What you have to do:
Nothing outside the range is wanted. Repeat exactly the lines below from the one with "The height and" through the one with "Screen dimensions: 1600x971".

═══ Records for processing

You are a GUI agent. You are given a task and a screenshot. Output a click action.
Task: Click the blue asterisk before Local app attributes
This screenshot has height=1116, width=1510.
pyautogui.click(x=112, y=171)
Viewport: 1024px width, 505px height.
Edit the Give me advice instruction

══════
═══ Records for processing

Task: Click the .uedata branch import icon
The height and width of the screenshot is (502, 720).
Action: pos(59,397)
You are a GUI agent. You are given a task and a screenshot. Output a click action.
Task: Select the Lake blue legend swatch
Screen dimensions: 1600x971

══════

Output of the task:
The height and width of the screenshot is (502, 720).
Action: pos(59,397)
You are a GUI agent. You are given a task and a screenshot. Output a click action.
Task: Select the Lake blue legend swatch
Screen dimensions: 1600x971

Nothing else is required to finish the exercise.